Print the following material line for line, with no changes.

⟨

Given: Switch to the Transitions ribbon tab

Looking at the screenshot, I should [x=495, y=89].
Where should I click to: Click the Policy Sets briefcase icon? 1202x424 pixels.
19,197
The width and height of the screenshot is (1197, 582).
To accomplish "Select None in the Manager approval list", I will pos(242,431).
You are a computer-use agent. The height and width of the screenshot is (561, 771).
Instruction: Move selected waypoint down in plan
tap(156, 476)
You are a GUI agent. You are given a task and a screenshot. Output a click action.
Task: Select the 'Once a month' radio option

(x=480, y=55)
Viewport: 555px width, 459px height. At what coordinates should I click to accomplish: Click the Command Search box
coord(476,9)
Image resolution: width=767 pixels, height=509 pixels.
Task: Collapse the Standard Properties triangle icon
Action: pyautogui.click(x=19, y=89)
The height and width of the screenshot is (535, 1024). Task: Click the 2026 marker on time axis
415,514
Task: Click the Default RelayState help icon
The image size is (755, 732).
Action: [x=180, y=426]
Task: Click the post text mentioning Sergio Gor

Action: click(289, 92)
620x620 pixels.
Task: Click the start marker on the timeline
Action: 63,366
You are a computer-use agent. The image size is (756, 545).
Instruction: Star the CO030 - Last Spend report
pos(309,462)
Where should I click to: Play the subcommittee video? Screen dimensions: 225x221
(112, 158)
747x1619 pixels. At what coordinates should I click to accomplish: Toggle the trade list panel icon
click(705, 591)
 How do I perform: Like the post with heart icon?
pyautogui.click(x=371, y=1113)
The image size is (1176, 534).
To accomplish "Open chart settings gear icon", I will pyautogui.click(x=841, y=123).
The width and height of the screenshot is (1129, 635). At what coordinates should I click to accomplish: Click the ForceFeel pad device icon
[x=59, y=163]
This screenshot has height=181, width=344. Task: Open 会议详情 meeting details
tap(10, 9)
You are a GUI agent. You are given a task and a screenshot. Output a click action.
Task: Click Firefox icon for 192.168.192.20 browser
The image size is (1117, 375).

⟩

■ **Final result**
Given: Switch to the Transitions ribbon tab

Looking at the screenshot, I should [x=495, y=89].
Where should I click to: Click the Policy Sets briefcase icon? 1202x424 pixels.
19,197
The width and height of the screenshot is (1197, 582).
To accomplish "Select None in the Manager approval list", I will pos(242,431).
You are a computer-use agent. The height and width of the screenshot is (561, 771).
Instruction: Move selected waypoint down in plan
tap(156, 476)
You are a GUI agent. You are given a task and a screenshot. Output a click action.
Task: Select the 'Once a month' radio option

(x=480, y=55)
Viewport: 555px width, 459px height. At what coordinates should I click to accomplish: Click the Command Search box
coord(476,9)
Image resolution: width=767 pixels, height=509 pixels.
Task: Collapse the Standard Properties triangle icon
Action: pyautogui.click(x=19, y=89)
The height and width of the screenshot is (535, 1024). Task: Click the 2026 marker on time axis
415,514
Task: Click the Default RelayState help icon
The image size is (755, 732).
Action: [x=180, y=426]
Task: Click the post text mentioning Sergio Gor

Action: click(289, 92)
620x620 pixels.
Task: Click the start marker on the timeline
Action: 63,366
You are a computer-use agent. The image size is (756, 545).
Instruction: Star the CO030 - Last Spend report
pos(309,462)
Where should I click to: Play the subcommittee video? Screen dimensions: 225x221
(112, 158)
747x1619 pixels. At what coordinates should I click to accomplish: Toggle the trade list panel icon
click(705, 591)
 How do I perform: Like the post with heart icon?
pyautogui.click(x=371, y=1113)
The image size is (1176, 534).
To accomplish "Open chart settings gear icon", I will pyautogui.click(x=841, y=123).
The width and height of the screenshot is (1129, 635). At what coordinates should I click to accomplish: Click the ForceFeel pad device icon
[x=59, y=163]
This screenshot has height=181, width=344. Task: Open 会议详情 meeting details
tap(10, 9)
You are a GUI agent. You are given a task and a screenshot. Output a click action.
Task: Click Firefox icon for 192.168.192.20 browser
The image size is (1117, 375).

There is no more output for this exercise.